# Gaggia Classic - water spitting out of side of portafilter



## jryans10 (Nov 16, 2012)

Hi,

I think this problem has started happening after I descaled (where I had to remove the shower head).

The problem is, sometimes when the portafilter is about 2/3 full of ground coffee (normal level really), after pouring out a shot of espresso when I turn it off (as in stop the pour) some water escapes from the portafilter out the side in a very specific place. But if I say put a single scoop of coffee into the portafilter it normally doesn't happen.

If you look at this photo I took, water droplets appear around inside the red circle.









Any idea's what could be causing this?
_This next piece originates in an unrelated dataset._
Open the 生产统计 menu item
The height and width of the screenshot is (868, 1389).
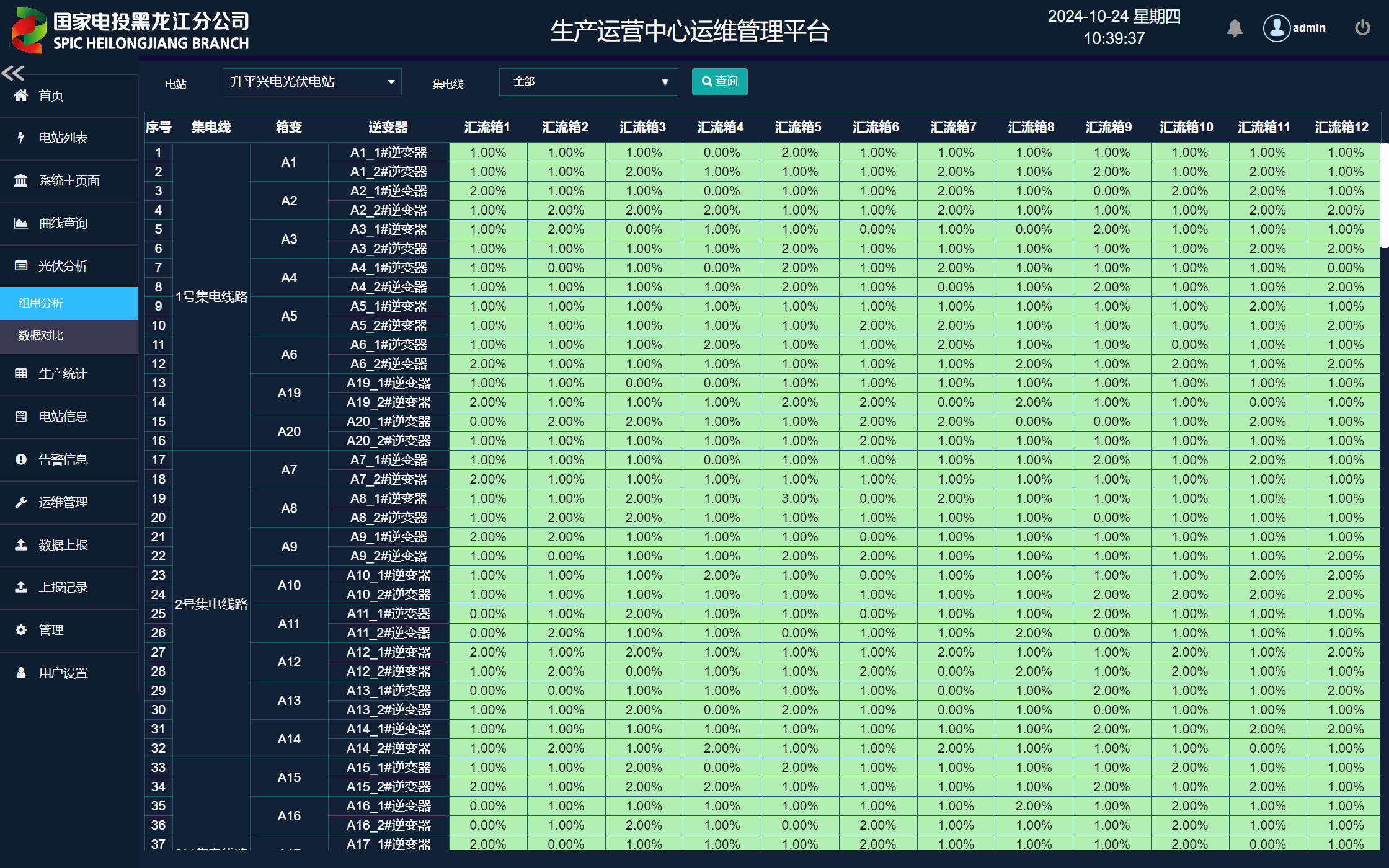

I had a quick look and can see no damage or dents or anything on the portafilter.

Also one other thing: is it normal to have a bit of ground coffee go into the espresso?

Thanks.


----------



## Callum_T (Dec 23, 2012)

Probably change the group gasket if its a second hand machine, or just tighten it a little bit more the PF wont always be pointing straight out of the front of the machine contrary to some peoples belief.


----------



## Pablo (Mar 19, 2011)

I get something similar if I don't tighten up the PF fully. With the HD naked PF it has to go past straight for a good seal.


----------



## Callum_T (Dec 23, 2012)

Although if you overdose a basket what can feel like a good seal won't be a good seal and you'll get the same kind of seepage - I've done this on the cherub mainly because I have the 8mm seal and shagged e61 pf's along with a 14g LM means I get a ~15g dose any more and it's tissues for the issues.

Standard classic basket should take ~17g as it is fairly large.


----------



## gaggiamanualservice.com (Dec 22, 2009)

sounds like a group seal issue

mark


----------